It's interesting that we got through the TCP part of the test
(presumably the bad cs would have failed for TCP and we would hear
about it from net.test.)

So next up, I put a printf in cs where I thought ndblib was failing.
In the good case, it'd seem to fail just at the end:

(lots of good NDBGV prints)
NDBGV: 0x624bc0 0x400000611c70 tcp --badport-- port 0x400000611c68
NDBGV failed
Ipserve seemed to fail 1
PASS

In the bad case (I managed to trigger it again), NDBGV would fail for
all of the UDP tests:

NDBGV: 0x624bc0 0x400000613c70 udp echo port 0x400000613c68
NDBGV failed
Ipserve seemed to fail 1
NDBGV: 0x624bc0 0x400000613c70 udp tftp port 0x400000613c68
NDBGV failed
Ipserve seemed to fail 1
NDBGV: 0x624bc0 0x400000613c70 udp bootpc port 0x400000613c68
NDBGV failed
Ipserve seemed to fail 1
NDBGV: 0x624bc0 0x400000613c70 udp bootps port 0x400000613c68
NDBGV failed
Ipserve seemed to fail 1
NDBGV: 0x624bc0 0x400000613c70 udp domain port 0x400000613c68
NDBGV failed
Ipserve seemed to fail 1
NDBGV: 0x624bc0 0x400000613c70 udp ntp port 0x400000613c68
NDBGV failed
Ipserve seemed to fail 1
NDBGV: 0x624bc0 0x400000613c70 udp snmp port 0x400000613c68
NDBGV failed
Ipserve seemed to fail 1
NDBGV: 0x624bc0 0x400000613c70 udp syslog port 0x400000613c68
NDBGV failed
Ipserve seemed to fail 1
NDBGV: 0x624bc0 0x400000613c70 tcp --badport-- port 0x400000613c68
NDBGV failed
Ipserve seemed to fail 1
--- FAIL: TestLookupPort (0.23 seconds)

port_test.go:50: LookupPort("udp", "echo") = 0, write /net/cs: cs: can't translate service; want 7
port_test.go:50: LookupPort("udp", "tftp") = 0, write /net/cs: cs: can't translate service; want 69
port_test.go:50: LookupPort("udp", "bootpc") = 0, write /net/cs: cs: can't translate service; want 68
port_test.go:50: LookupPort("udp", "bootps") = 0, write /net/cs: cs: can't translate service; want 67
port_test.go:50: LookupPort("udp", "domain") = 0, write /net/cs: cs: can't translate service; want 53
port_test.go:50: LookupPort("udp", "ntp") = 0, write /net/cs: cs: can't translate service; want 123
port_test.go:50: LookupPort("udp", "snmp") = 0, write /net/cs: cs: can't translate service; want 161
port_test.go:50: LookupPort("udp", "syslog") = 0, write /net/cs: cs: can't translate service; want 514
FAIL

/ $

Looking at udp echo.
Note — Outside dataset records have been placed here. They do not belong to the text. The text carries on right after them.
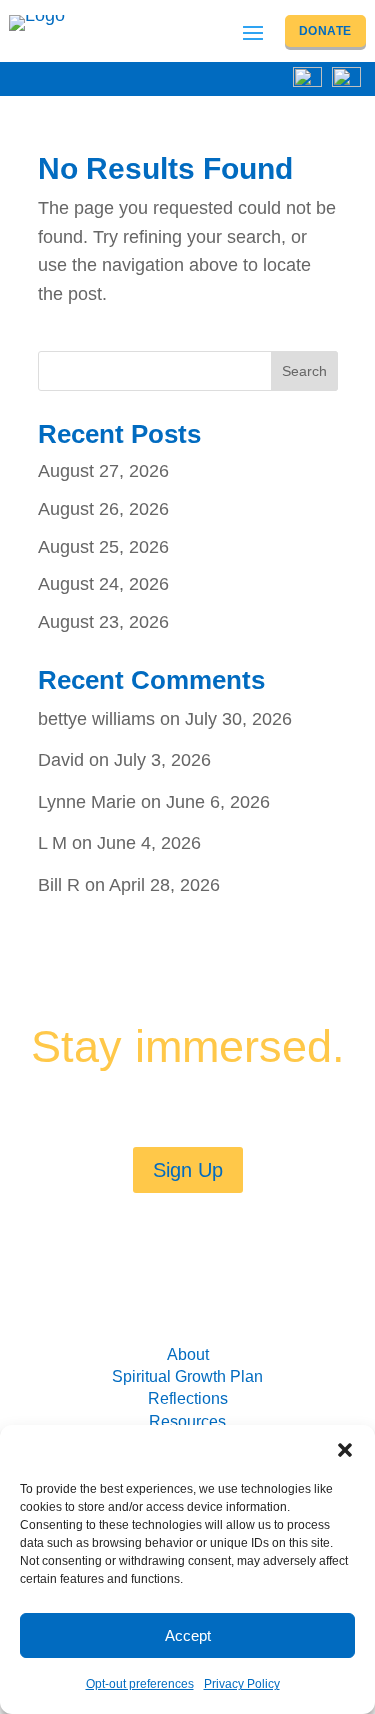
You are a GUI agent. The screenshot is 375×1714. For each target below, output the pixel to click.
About (188, 1354)
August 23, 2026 (103, 622)
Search (304, 371)
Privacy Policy (242, 1684)
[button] (345, 1450)
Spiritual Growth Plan (187, 1376)
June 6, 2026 (218, 802)
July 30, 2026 (238, 719)
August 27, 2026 (103, 471)
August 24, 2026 (103, 584)
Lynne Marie (87, 802)
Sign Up (188, 1170)
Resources (187, 1421)
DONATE (325, 31)
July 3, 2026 (162, 760)
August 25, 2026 (103, 547)
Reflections (188, 1398)
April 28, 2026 (164, 885)
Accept (188, 1635)
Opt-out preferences (140, 1684)
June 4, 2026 (149, 843)
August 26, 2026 (103, 509)
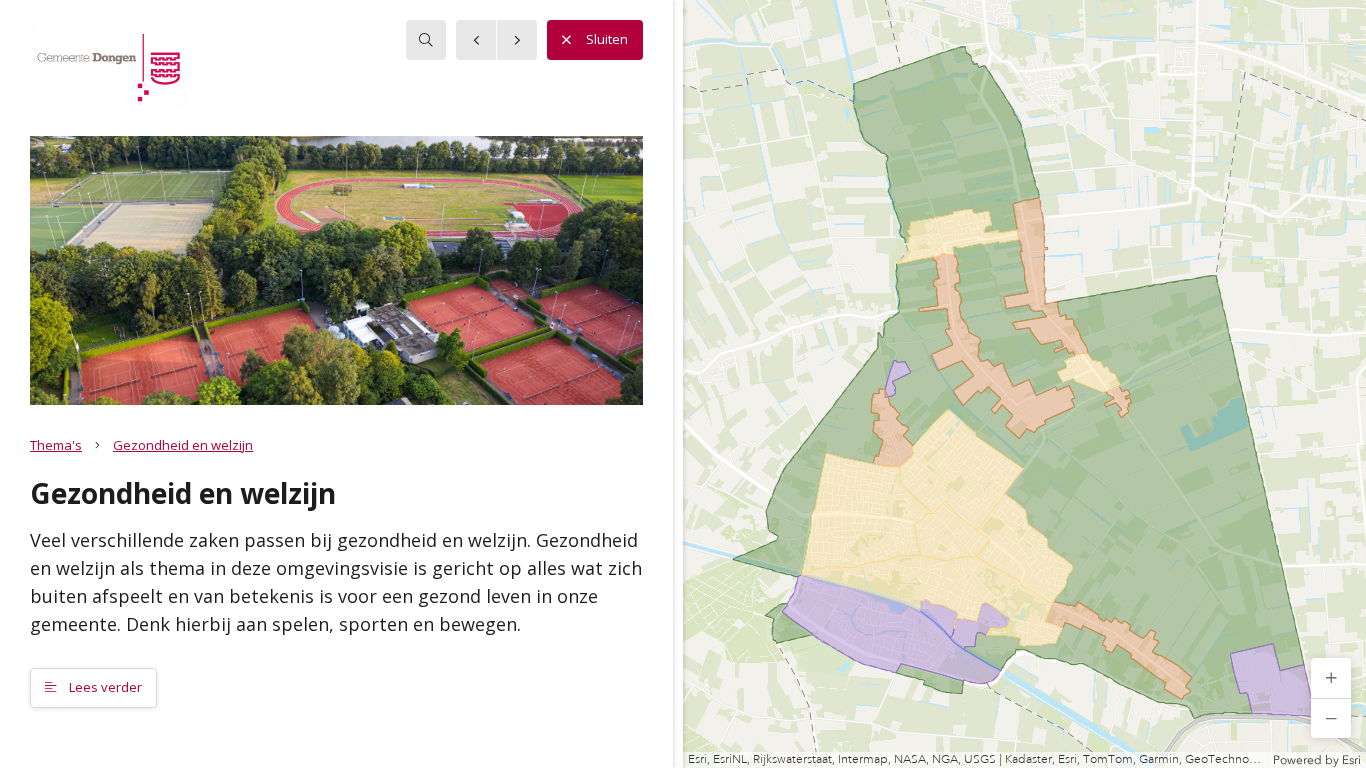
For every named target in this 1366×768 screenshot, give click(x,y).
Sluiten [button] (607, 39)
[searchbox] (426, 40)
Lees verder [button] (104, 687)
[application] (1024, 384)
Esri (1351, 760)
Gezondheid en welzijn (183, 445)
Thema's (56, 445)
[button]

Here's the good one (two calls):

NDBGV: 0x624bc0 0x400000611c70 udp echo port 0x400000611c68
NDBGV: 0x624bc0 0x400000611be0 udp echo port 0x400000611bd8

and the bad one (one call):

NDBGV: 0x624bc0 0x400000613c70 udp echo port 0x400000613c68

the pointers are different in the first call again, where the bad one
is two pages ahead of the good one, implying different memory maps.

So the two questions are, why are the memory maps different (seems to
pop up a lot), and why would ndbgetvalue() fail for the bad cs?

Here's the diff in the VMRs (good = 19, bad = 20)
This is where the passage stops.